### DATA TO USE

┌──

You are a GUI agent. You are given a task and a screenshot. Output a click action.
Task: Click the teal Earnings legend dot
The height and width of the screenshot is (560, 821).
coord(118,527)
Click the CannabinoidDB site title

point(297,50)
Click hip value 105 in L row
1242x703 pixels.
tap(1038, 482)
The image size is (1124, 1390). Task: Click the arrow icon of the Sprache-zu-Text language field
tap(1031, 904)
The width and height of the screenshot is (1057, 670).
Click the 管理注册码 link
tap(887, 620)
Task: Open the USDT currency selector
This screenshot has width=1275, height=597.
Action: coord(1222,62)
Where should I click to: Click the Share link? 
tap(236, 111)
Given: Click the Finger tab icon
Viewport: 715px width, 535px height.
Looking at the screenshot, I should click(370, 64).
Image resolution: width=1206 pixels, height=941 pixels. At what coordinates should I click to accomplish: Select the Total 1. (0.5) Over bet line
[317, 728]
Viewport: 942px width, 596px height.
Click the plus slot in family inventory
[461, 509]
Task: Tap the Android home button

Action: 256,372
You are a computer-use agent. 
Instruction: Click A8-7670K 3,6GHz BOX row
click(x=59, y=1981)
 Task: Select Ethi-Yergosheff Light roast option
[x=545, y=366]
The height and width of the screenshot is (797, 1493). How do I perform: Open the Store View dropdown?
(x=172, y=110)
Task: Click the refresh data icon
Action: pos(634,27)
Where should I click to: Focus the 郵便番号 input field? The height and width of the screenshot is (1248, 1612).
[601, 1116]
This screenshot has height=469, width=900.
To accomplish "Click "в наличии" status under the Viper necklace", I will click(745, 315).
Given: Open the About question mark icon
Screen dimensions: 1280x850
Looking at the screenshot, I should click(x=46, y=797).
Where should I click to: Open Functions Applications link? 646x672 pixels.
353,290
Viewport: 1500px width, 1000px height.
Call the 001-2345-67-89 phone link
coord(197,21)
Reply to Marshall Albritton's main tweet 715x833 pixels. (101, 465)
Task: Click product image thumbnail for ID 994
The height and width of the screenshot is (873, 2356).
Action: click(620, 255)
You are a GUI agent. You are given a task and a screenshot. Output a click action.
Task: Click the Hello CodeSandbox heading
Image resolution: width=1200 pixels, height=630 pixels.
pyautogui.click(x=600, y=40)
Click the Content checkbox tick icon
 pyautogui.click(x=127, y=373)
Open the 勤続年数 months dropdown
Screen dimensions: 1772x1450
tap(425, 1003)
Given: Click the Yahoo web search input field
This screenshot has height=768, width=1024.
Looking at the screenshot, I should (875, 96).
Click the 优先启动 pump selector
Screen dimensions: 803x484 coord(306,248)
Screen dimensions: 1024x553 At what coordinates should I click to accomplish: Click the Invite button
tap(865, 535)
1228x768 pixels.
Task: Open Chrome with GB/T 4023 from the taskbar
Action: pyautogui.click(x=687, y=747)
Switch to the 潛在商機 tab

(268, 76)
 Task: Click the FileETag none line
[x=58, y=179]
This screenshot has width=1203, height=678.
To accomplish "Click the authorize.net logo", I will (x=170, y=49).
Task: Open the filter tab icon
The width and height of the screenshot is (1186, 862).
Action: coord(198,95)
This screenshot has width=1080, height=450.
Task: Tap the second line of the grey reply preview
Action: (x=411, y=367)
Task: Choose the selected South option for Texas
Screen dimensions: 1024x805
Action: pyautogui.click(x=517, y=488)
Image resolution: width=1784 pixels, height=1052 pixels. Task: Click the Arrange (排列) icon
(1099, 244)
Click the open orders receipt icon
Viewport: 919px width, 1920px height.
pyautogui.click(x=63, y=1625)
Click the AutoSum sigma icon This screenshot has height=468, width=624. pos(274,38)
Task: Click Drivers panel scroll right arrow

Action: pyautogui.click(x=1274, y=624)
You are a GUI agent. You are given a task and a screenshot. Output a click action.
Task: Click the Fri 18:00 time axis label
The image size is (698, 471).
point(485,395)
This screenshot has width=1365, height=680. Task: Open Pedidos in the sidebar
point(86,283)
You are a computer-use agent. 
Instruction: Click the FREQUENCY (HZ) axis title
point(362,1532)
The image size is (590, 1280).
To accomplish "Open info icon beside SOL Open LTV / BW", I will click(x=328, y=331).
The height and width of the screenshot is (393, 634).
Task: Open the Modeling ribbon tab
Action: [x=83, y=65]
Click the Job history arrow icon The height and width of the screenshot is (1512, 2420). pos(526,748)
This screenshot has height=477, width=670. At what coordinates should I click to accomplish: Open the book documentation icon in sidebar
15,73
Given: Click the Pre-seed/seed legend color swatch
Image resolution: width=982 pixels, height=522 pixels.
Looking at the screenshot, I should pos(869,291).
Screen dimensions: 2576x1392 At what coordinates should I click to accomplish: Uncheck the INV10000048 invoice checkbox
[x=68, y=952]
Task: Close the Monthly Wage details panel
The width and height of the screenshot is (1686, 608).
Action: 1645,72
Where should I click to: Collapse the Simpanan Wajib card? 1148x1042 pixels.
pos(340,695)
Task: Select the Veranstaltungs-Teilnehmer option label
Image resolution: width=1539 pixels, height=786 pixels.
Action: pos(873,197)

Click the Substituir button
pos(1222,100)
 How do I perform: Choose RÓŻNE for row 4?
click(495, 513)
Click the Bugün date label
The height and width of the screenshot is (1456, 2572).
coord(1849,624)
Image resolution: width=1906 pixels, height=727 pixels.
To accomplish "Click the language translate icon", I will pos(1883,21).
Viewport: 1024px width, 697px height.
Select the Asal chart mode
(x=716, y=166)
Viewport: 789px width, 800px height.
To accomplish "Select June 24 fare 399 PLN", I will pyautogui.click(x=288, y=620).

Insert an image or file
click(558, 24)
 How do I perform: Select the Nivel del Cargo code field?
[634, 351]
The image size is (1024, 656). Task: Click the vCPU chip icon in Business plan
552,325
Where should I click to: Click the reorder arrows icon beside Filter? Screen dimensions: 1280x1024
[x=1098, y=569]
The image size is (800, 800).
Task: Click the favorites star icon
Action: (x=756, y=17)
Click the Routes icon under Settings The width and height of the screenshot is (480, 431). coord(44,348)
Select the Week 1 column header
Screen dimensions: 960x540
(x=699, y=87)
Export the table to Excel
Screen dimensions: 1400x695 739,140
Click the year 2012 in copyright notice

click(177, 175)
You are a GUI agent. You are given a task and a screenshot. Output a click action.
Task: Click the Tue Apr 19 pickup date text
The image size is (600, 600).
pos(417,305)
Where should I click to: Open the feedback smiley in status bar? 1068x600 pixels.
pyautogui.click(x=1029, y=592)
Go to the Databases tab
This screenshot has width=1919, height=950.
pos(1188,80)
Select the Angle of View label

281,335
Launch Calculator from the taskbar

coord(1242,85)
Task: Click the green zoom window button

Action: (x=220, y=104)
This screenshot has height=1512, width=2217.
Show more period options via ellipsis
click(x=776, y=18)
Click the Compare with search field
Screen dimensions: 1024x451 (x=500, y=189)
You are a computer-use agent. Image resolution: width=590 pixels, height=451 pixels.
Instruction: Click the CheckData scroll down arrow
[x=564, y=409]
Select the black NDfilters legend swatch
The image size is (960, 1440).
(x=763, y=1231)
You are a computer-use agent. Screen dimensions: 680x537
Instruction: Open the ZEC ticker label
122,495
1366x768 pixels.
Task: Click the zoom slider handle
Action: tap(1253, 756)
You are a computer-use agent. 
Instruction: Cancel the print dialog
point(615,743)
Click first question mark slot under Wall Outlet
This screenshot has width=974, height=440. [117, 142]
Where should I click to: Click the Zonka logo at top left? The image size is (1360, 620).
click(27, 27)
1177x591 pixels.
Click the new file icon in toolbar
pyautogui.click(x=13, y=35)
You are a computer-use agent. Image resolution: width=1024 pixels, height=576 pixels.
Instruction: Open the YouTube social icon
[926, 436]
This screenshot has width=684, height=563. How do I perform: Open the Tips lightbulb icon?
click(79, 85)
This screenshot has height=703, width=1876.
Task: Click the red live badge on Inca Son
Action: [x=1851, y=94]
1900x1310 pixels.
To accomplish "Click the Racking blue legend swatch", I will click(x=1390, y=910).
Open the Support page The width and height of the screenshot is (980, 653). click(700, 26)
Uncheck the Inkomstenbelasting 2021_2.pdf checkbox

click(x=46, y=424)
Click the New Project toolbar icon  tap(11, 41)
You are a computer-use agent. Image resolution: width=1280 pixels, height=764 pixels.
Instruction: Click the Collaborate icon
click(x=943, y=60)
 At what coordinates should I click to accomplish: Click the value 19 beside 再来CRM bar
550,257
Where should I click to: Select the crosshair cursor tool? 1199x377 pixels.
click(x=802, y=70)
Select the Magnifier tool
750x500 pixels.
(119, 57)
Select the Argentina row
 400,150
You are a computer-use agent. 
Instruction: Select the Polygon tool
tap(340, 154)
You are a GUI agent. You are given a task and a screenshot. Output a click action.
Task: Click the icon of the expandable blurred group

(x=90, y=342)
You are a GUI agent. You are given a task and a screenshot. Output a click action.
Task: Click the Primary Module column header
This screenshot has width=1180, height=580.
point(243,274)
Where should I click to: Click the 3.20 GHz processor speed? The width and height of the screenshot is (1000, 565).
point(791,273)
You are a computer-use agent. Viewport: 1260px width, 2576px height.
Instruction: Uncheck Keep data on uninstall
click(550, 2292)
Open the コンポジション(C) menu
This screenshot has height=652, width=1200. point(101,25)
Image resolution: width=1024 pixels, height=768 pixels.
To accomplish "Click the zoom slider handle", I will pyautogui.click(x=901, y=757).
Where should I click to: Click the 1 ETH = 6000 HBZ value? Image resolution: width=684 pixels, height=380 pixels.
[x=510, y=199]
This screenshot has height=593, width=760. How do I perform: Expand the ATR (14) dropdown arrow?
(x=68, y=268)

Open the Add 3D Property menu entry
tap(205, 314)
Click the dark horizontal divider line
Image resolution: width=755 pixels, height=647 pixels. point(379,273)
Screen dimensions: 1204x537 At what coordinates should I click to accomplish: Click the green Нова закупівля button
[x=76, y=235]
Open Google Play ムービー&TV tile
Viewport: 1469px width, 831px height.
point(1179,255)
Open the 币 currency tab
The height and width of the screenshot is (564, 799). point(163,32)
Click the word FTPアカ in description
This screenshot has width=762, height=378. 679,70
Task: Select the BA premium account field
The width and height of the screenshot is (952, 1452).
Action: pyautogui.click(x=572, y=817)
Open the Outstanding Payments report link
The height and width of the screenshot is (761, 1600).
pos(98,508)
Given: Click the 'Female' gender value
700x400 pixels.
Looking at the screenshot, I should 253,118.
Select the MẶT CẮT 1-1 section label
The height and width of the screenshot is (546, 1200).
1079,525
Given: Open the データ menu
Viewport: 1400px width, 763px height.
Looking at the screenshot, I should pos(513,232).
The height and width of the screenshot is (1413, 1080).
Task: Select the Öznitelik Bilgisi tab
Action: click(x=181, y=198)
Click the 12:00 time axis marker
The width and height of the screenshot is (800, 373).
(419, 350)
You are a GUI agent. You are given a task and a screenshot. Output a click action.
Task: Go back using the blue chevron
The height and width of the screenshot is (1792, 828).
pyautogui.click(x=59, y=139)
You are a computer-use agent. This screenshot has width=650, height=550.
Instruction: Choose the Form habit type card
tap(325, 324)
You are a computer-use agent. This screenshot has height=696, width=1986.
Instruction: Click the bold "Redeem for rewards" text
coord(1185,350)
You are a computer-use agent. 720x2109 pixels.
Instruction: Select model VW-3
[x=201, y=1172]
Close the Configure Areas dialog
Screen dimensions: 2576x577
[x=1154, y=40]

└──

Given the records above, restate word for word only the lines starting at the one with "Task: Close the Monthly Wage details panel" and ending at the one with "Image resolution: width=1906".

### OUTPUT FOR THIS TASK
Task: Close the Monthly Wage details panel
The width and height of the screenshot is (1686, 608).
Action: 1645,72
Where should I click to: Collapse the Simpanan Wajib card? 1148x1042 pixels.
pos(340,695)
Task: Select the Veranstaltungs-Teilnehmer option label
Image resolution: width=1539 pixels, height=786 pixels.
Action: pos(873,197)

Click the Substituir button
pos(1222,100)
 How do I perform: Choose RÓŻNE for row 4?
click(495, 513)
Click the Bugün date label
The height and width of the screenshot is (1456, 2572).
coord(1849,624)
Image resolution: width=1906 pixels, height=727 pixels.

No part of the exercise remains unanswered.